Pero también es cierto que hizo lo que ningún Pontífice
en las seis visitas anteriores. Reconvino a los políticos y a los pudientes por
su corrupción, pidió perdón a los indígenas por la exclusión, la miseria y la
explotación; hizo un homenaje a Samuel Ruiz, el obispo de los pobres quien en
vida fue marginado por sus superiores; exigió a los curas a no resignarse ante
el crimen y la violencia; cuestionó el feminicidio tan ignorado por el clero.
En suma, si bien no rehuyó la alfombra roja con que lo recibieron las
autoridades políticas y eclesiásticas, acudió a las zonas candentes de la geografía
para poner el dedo en las llagas purulentas de los grandes males nacionales.
Un vaso medio vacío o medio lleno, según se mire. Pero no
está mal para una primera visita. Quizá no sea un comportamiento transgresor,
propio de un líder revolucionario; es más bien el de un estratega cauto que
desea poner en movimiento procesos transformadores de largo aliento. Cuestionó
a los gerentes a cargo del changarro, pero no los puso contra la pared. Es
consciente de que tras su partida son ellos, los obispos y cardenales
mexicanos, quienes seguirán en control del catolicismo local. Intentó, más
bien, amonestarlos con cuidado para hacerles ver lo que será la Iglesia de los
próximos años: una institución más comprometida con los agudos problemas
sociales de su feligresía.
Fue clara su intención de agitar el activismo de las
bases del clero, para que sean ellas las que pongan en movimiento nuevas
cruzadas. Es significativo el espaldarazo a Samuel Ruiz en Chiapas, o su
apasionado exhorto a los curas de Michoacán para no quedarse cruzados de brazos
ante la violencia salvaje que sacude sus parroquias. Con estas estrategias
legitima los cambios que puedan surgir desde el bajo clero y las parroquias.

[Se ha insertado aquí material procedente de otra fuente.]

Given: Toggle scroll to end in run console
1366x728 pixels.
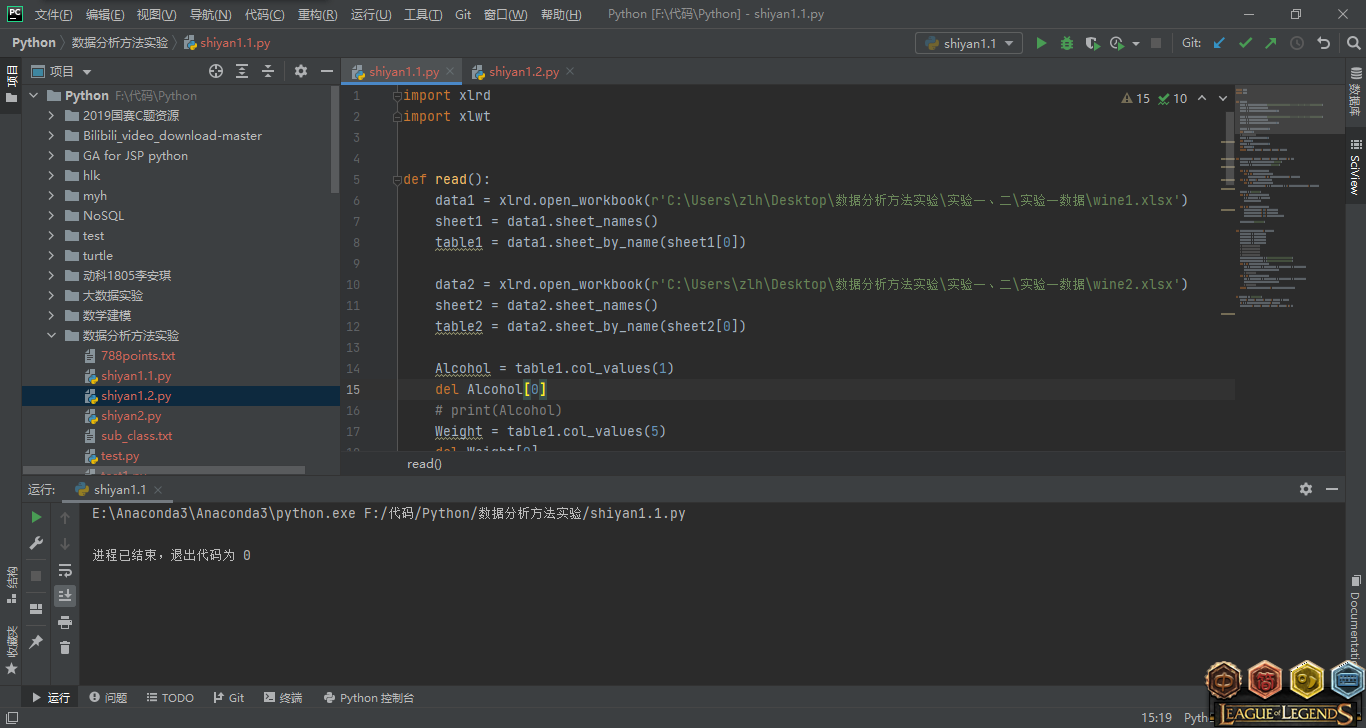Looking at the screenshot, I should [65, 596].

Francisco sabe que para provocar cambios de fondo en la
Iglesia mexicana requiere más de una visita y, sobre todo, un liderazgo más
personal y carismático con el pueblo. Juan Pablo II visitó al país en cinco
ocasiones, y como resultado terminó generando un verdadero idilio con los
creyentes. Eso se tradujo en una gran influencia personal sobre el clero
mexicano, incluyendo a sus obispos.
Bergoglio aún está lejos de despertar una devoción de esa
naturaleza. Pero conseguirá hacerlo si persiste en el camino iniciado. Por lo
pronto, ha dejado en claro las directrices de lo que espera de la Iglesia en
México, sin violentar a los afectados. Difícilmente podía hacer algo más en su
primera visita.
Por lo demás, su exhorto a no resignarse ante las
infamias es, de por sí, un extraordinario mensaje para la sociedad mexicana en
su conjunto y una apuesta revolucionaria para una Iglesia que ha predicado la
resignación entre los pobres. Bien mirada, la no resignación es el siguiente
paso de la indignación. Bien por Don Jorge.